ClinGen Dosage Sensitivity Curation Page

3q29 recurrent region (includes DLG1)

  • Curation Status: Complete
  • id: ISCA-37443
  • Date last evaluated: 2016-01-21
  • Issue Type: ClinGen Region Curation
  • ClinGen Haploinsufficiency Score: 3
  • ClinGen Triplosensitivity Score: 2


Location Information

Select assembly: (NC_000003.11) ()

Haploinsufficiency phenotype comments:

At this time there is sufficient evidence to support the haploinsufficiency of the ~1.6 Mb 3q29 microdeletion region. Greater than 30 patients with 3q29 microdeletions have been reported in the literature (see PMIDs 25714563, 21626679, 20453639, 19460468). 3q29 deletion is associated with a variable clinical phenotype that may include mild to moderate developmental delay, intellectual disability, autism spectrum disorder, speech delay, delayed walking, microcephaly, and mild dysmorphic features. (Quintero-Rivera et al. 2010; PMID 20830797 and Citta et al. 2012; PMID 4214349). Parental studies have shown the majority of 3q29 deletions occurred de novo, however inheritance from affected parents has also been reported (PMIDs 18471269, 19460468, and 19610115). In a large-scale case-control comparison study of the relative prevalence of copy number variants in children with ID/DD, MCA, and other developmental phenotypes compared to controls, 3q29 deletions were observed in 11/29,085 cases versus 0/19,584 controls (p=0.0035) (Coe et al. 2014; PMID 25217958 and Cooper et al. 2011; PMID 21841781). Note that genes used as landmarks are not necessarily causative of the complete phenotype(s) associated with the region.

Evidence for triplosensitivity phenotype
PubMed ID Description
18241066 In Lisi et al. (2008), the authors describe a three generation family in which five patients were found to carry a duplication of the 3q29 region. Patients with this duplication were found to present with intellectual disability, microcephaly, obesity, and other mild dysmorphic features.
18471269 In Ballif et al. (2008), the authors identify 5 individuals with 3q29 duplications that represent the reciprocal of the 3q29 microdeletion syndrome. Clinical information was only available for three of these patients, all of which displayed mild to moderate intellectual disability. Additional phenotypes that were seen in patients included obesity, macrocephaly, microcephaly, VSD, craniosynostosis, and other mild dysmorphic features. Three of the five patients with 3q29 duplications had inherited it from a parent; however, there was no clinical information available for the parents.
24838842 In Fernandez-Jean et al. (2014), the authors identify an additional patient with the 3q29 microduplication. This patient presented with severe intellectual disability, obesity, congenital heart defect, and other mild dysmorphic features. The duplication in this patient was de novo.

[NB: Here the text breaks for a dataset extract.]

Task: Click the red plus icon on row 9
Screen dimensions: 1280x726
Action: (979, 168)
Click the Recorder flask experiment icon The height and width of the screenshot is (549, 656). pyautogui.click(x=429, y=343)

Triplosensitivity phenotype comment:

At this time there are 10 patients with 3q29 duplications that are reported in the literature. The most common phenotypes associated with duplications of this region include intellectual disability, microcephaly, obesity, cardiac anomalies, and high palate (Fernandez-Jean et al. 2014). In a large-scale case-control comparison study of the relative prevalence of copy number variants in children with ID/DD, MCA, and other developmental phenotypes compared to controls, 3q29 duplications were observed in 6/29,085 cases versus 2/19,584 controls (p=0.31) (Coe et al. 2014; PMID 25217958 and Cooper et al. 2011; PMID 21841781). Even though there are a number of cases reported in the literature, large-scale comparisons between cases and controls do not reveal a statistically significant excess of duplications amongst cases; because of this, the triplosensitivity score is 2. More phenotypic studies are needed to understand the clinical significance of 3q29 duplications. Note that genes used as landmarks are not necessarily causative of the complete phenotype(s) associated with the region.